## Extrait cité

....

4 février > Roman Canada

Prenez Dickens, rajoutez-y Philip Roth, mais aussi John Irving, une pincée de Saul Bellow et, pour peu que vous soyez persuadé que le roman (et notamment le trop fameux "big american novel") demeure un outil essentiel de compréhension du monde, vous obtenez Mordecai Richler. Combien de temps faudra-t-il avant que les lecteurs français comprennent - comme seuls avant eux, en Europe, les Italiens l’ont fait - quel immense écrivain, quel "ogre" romanesque, était Richler (disparu en 2001, à l’âge de 69 ans) ? Peut-être le temps de la reconnaissance est-il arrivé puisque les éditions du Sous-sol entreprennent de rééditer, à raison d’un titre par an, en collaboration avec l’éditeur canadien Boréal, et dans de nouvelles traductions enfin dignes de ce nom et respectueuses des savoureux "montréalismes" des textes originaux, l’ensemble de l’œuvre romanesque du génial et un tantinet misanthrope écrivain.

....

## Un bloc de données

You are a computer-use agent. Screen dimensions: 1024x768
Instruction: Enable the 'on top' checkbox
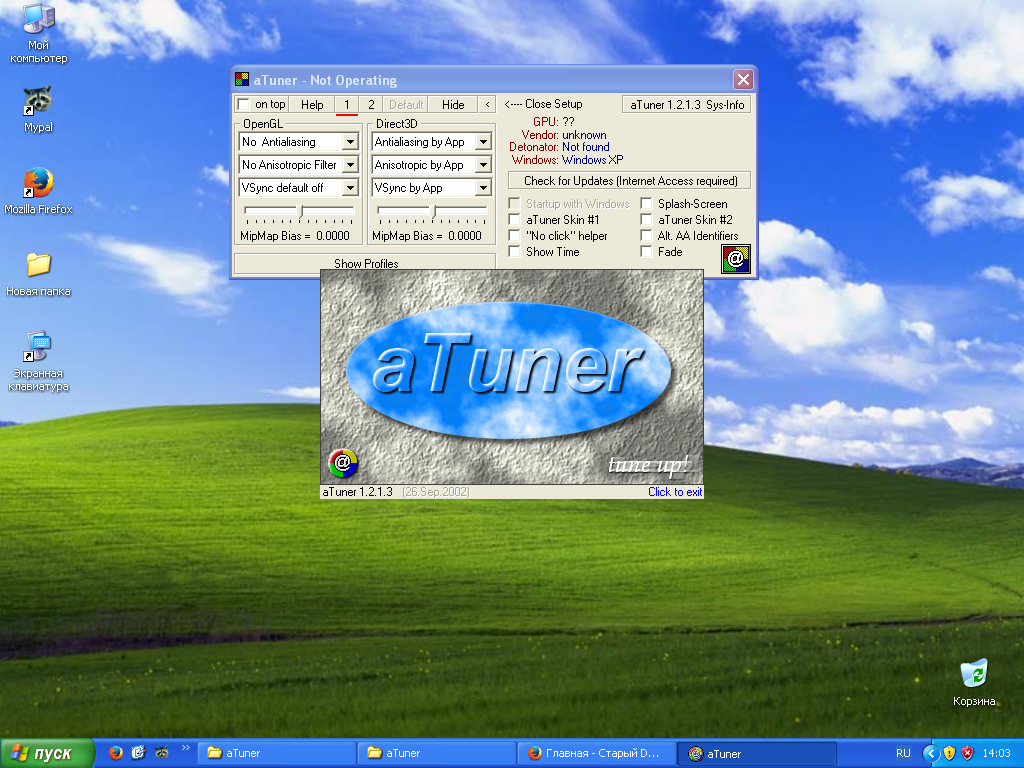point(243,104)
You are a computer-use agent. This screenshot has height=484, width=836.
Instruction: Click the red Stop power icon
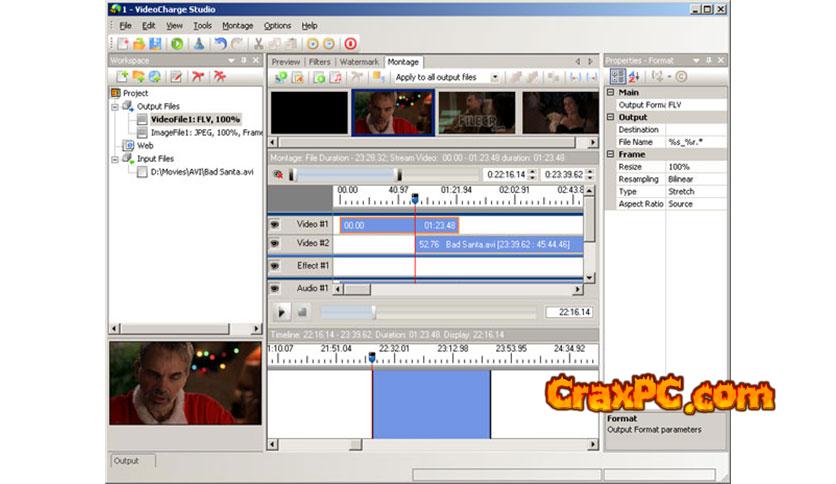pos(350,44)
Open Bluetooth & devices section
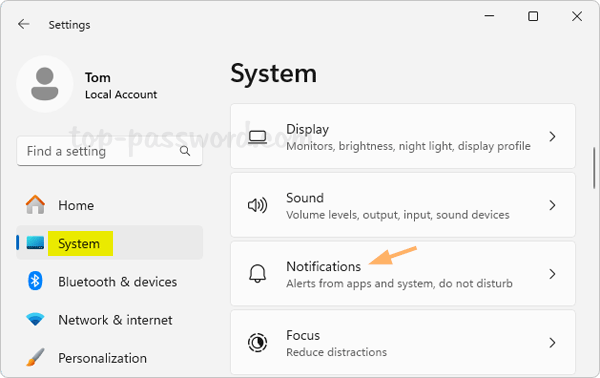 point(109,281)
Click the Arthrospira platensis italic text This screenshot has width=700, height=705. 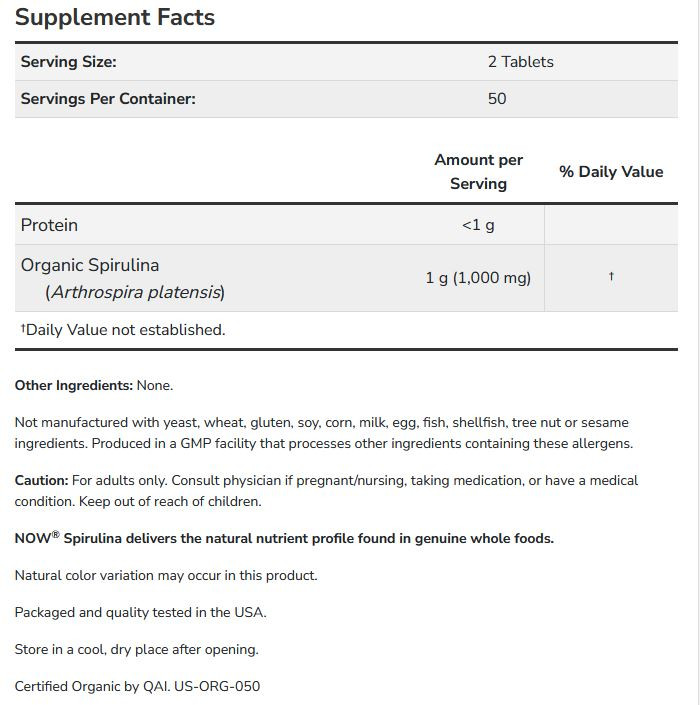pos(136,292)

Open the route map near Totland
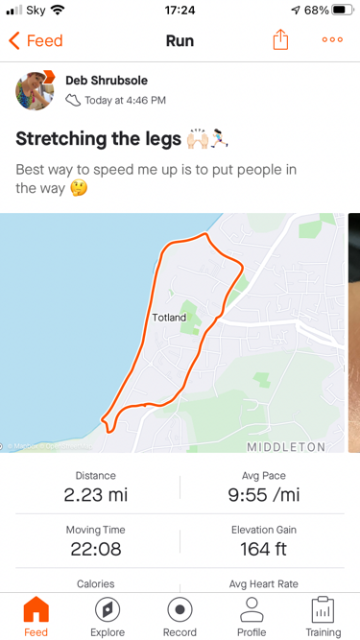click(172, 333)
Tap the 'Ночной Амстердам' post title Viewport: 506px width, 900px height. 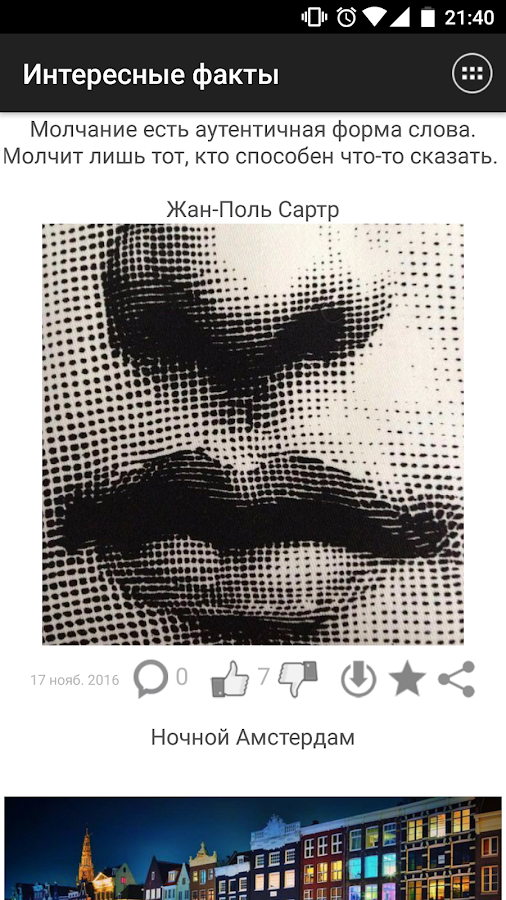tap(252, 738)
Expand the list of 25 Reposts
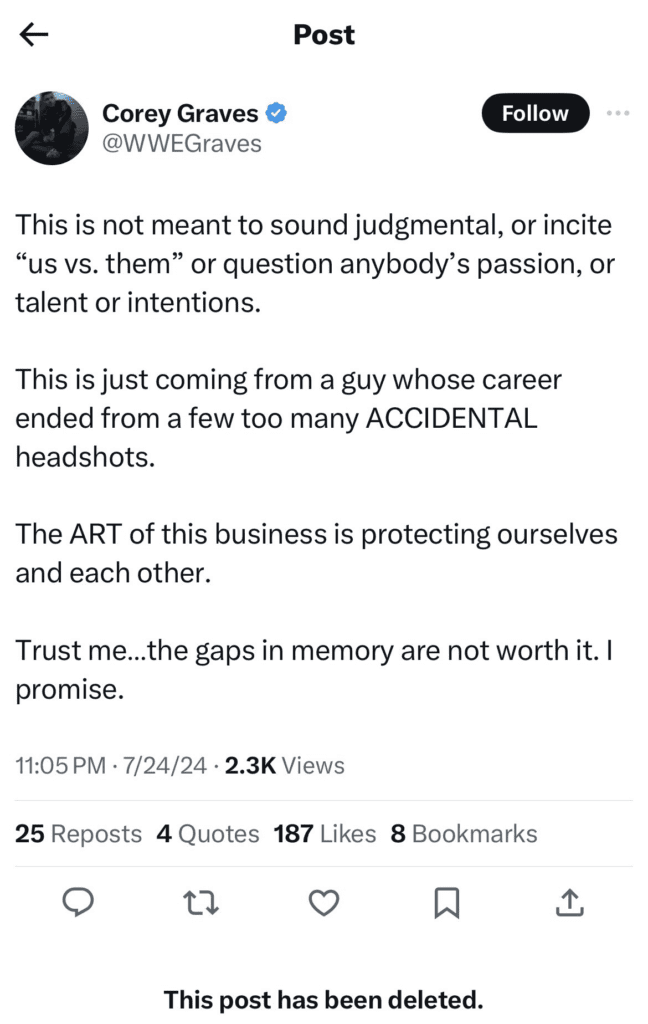Image resolution: width=648 pixels, height=1024 pixels. pyautogui.click(x=78, y=833)
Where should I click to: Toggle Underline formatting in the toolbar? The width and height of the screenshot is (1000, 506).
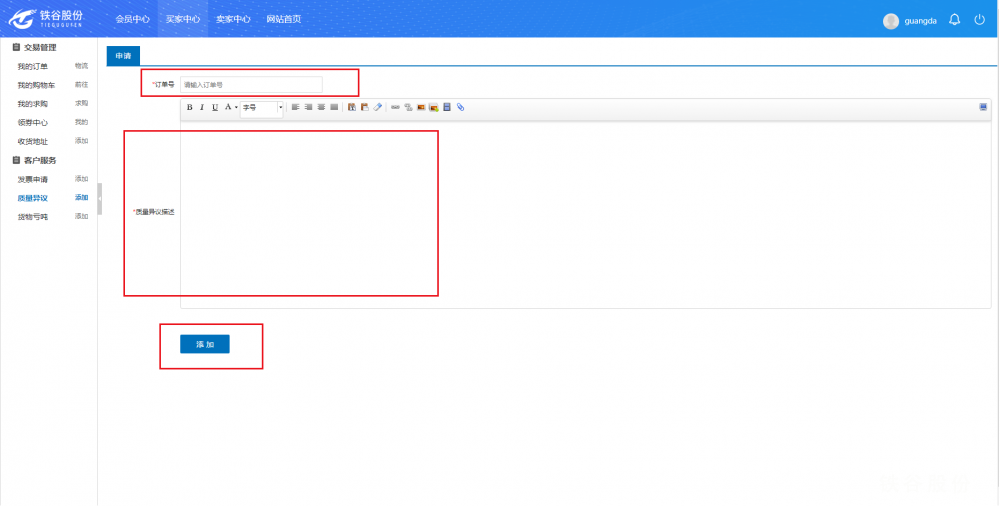214,107
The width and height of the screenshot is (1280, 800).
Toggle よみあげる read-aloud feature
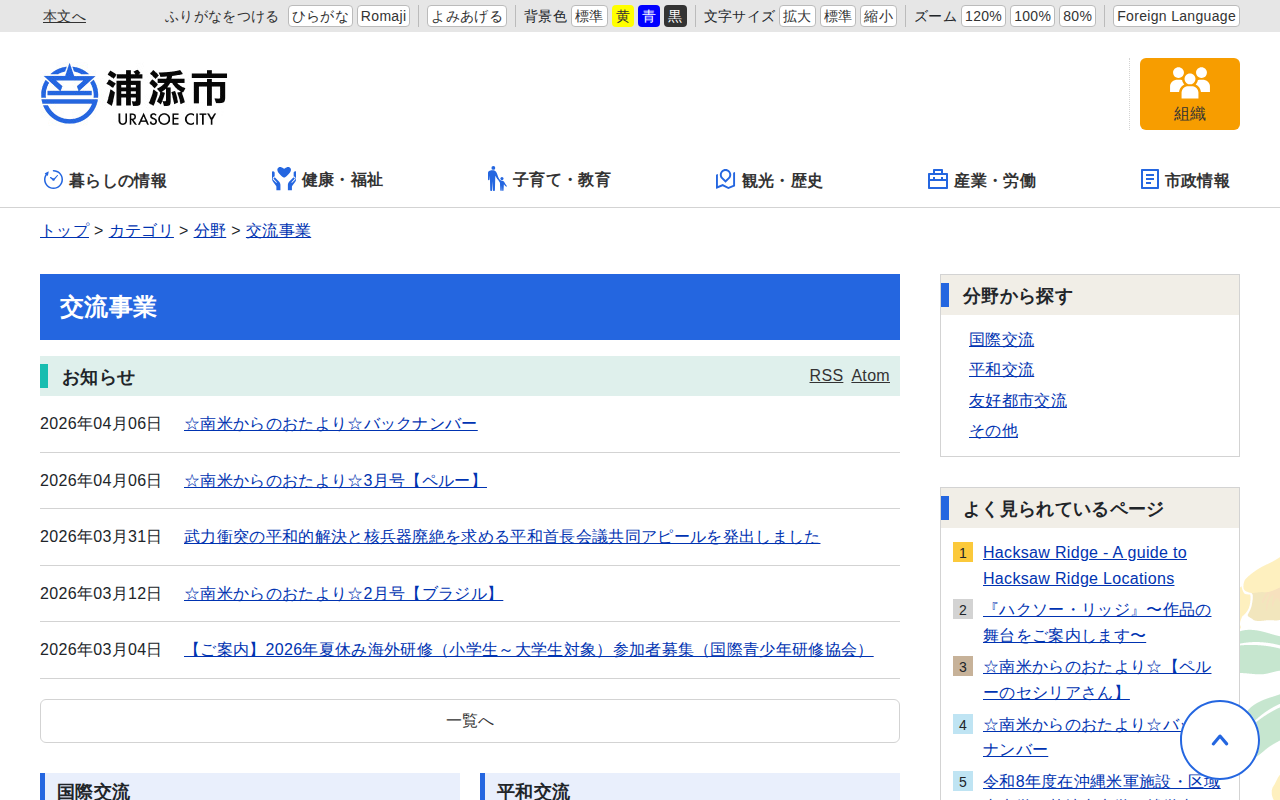(x=466, y=16)
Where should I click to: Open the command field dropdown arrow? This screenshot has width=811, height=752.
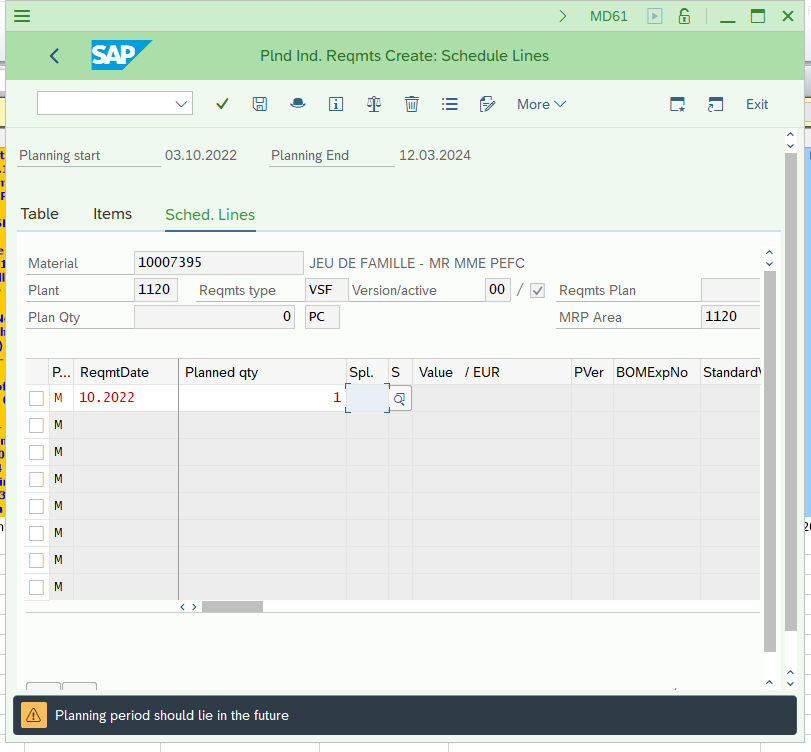click(x=182, y=104)
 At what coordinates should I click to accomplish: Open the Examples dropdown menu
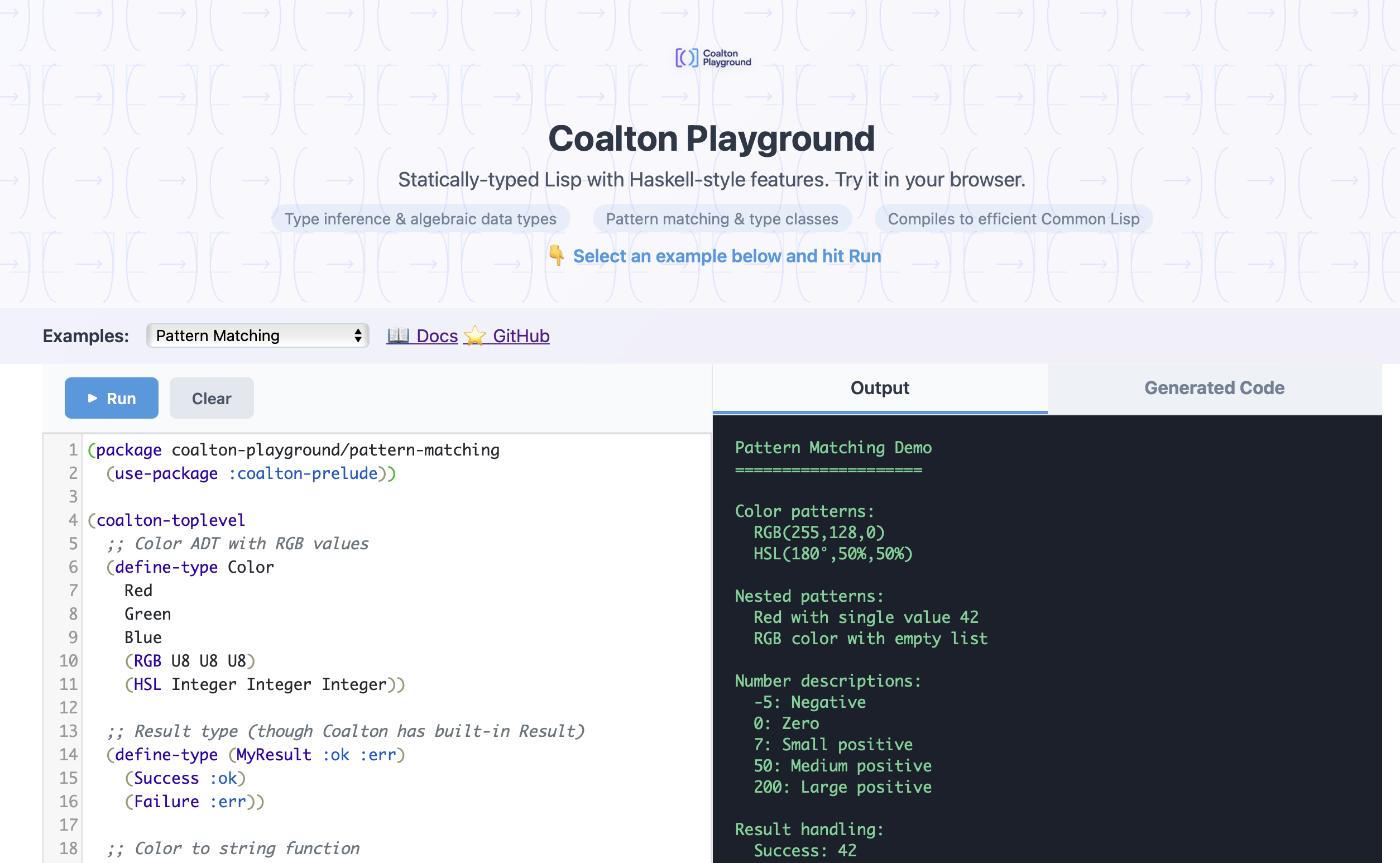[x=257, y=335]

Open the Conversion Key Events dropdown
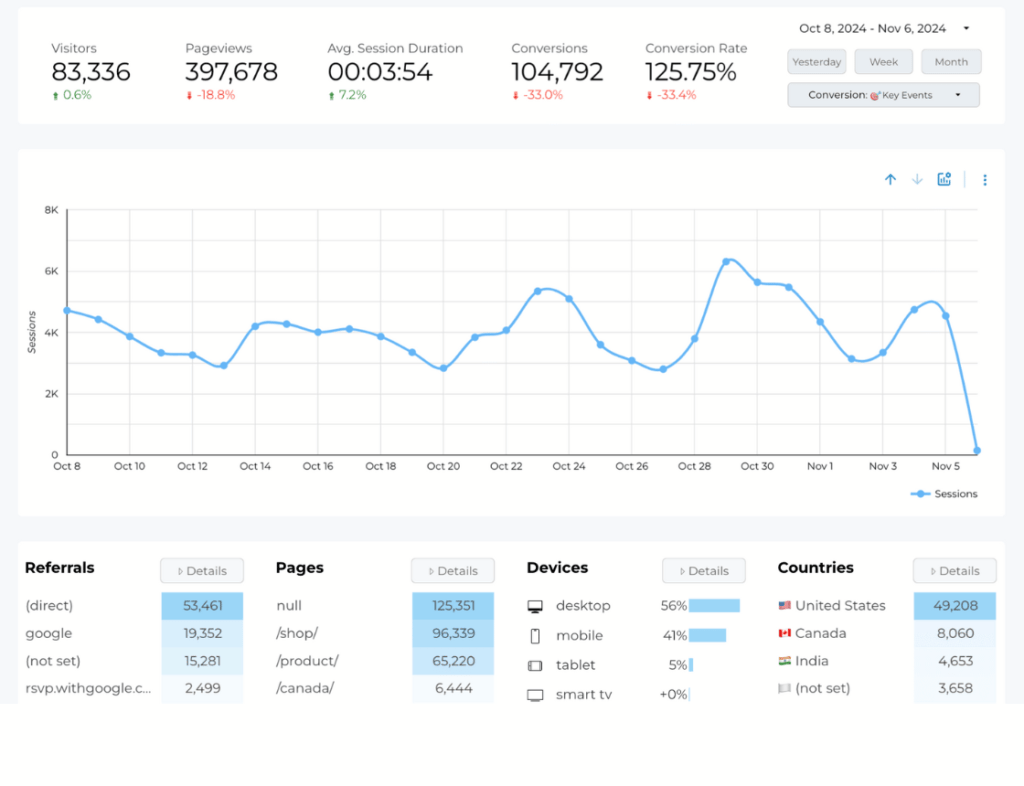point(883,94)
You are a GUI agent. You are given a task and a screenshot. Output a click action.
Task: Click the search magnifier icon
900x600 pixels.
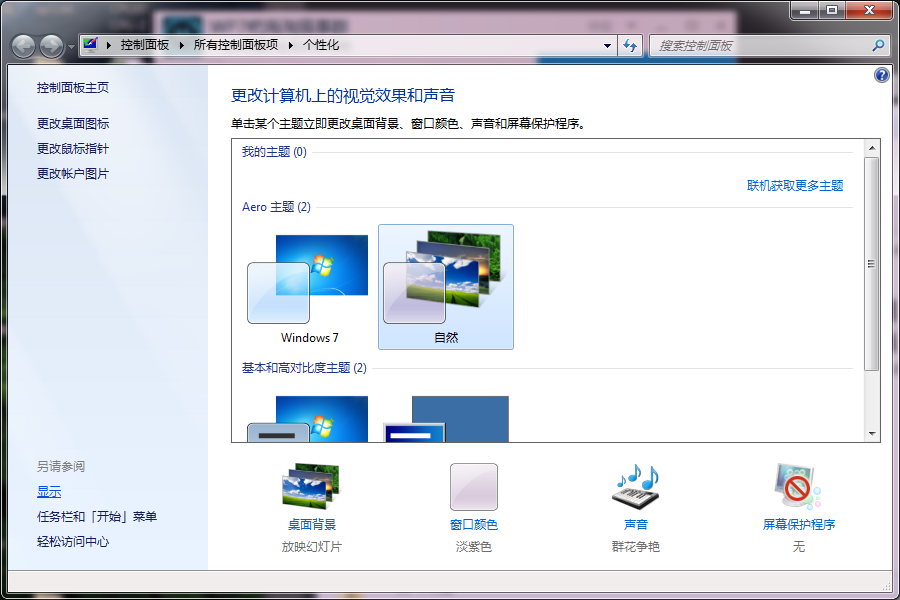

....

## Liste des consignes
1/ Répondez aux questions suivantes à partir du texte sur Mordecai Richler.
(a) En quelle année et à quel âge Richler est-il mort ?
(b) À quel rythme les éditions du Sous-sol rééditent-elles ses romans ?
(c) Avec quel éditeur canadien cette réédition se fait-elle ?
2/ D'après le texte sur Mordecai Richler, pourquoi le temps de la reconnaissance de cet écrivain est-il peut-être arrivé en France ?
3/ Reprenez le texte sur Mordecai Richler à la suite de sa dernière phrase.

## Réponses
1/
(a) En 2001, à l'âge de 69 ans.
(b) À raison d'un titre par an.
(c) Avec Boréal.

2/ Les éditions du Sous-sol entreprennent de rééditer l'ensemble de son œuvre romanesque, en collaboration avec Boréal. Elles publient de nouvelles traductions, dignes de ce nom et respectueuses des « montréalismes » des originaux.

3/
Coup d’envoi donc, avec ce Solomon Gursky. Choix judicieux tant il s’agit là de l’un des sommets de l’œuvre, grand texte de la maturité et maelström furieux, qui en compile toutes les obsessions comme portées à leur incandescence. C’est la plus drôle et pourtant foncièrement mélancolique des sagas. Une saga familiale sur fond de mythe du juif errant, d’identités introuvables ou fantasmées, mais aussi d’expédition en Arctique, de tribus inuites converties au judaïsme, de Londres au temps de Dickens, de la Longue Marche de Mao, de l’ultime coup de téléphone de Marilyn Monroe, de prohibition et de tout ce qui peut parfois exhausser la vie au rang de l’épopée. Le tout, sous l’œil noir d’un corbeau qui vole au-dessus de ces six cents pages furieuses et enchantées et de six générations de la famille Gursky (très librement inspirée à Richler par les Bronfman, alors propriétaires de la plus importante multinationale de vins et spiritueux dans le monde, famille "royale" judéo-canadienne à l’histoire sulfureuse). Solomon Gursky est une éblouissante réussite romanesque dans laquelle l’écrivain apparaît comme merveilleusement maître de sa propre démesure. Construit autour de ce qui est la "scène initiale" de presque tous ses livres : la disparition, l’enquête sur un disparu et sur le monde qui bascule avec lui.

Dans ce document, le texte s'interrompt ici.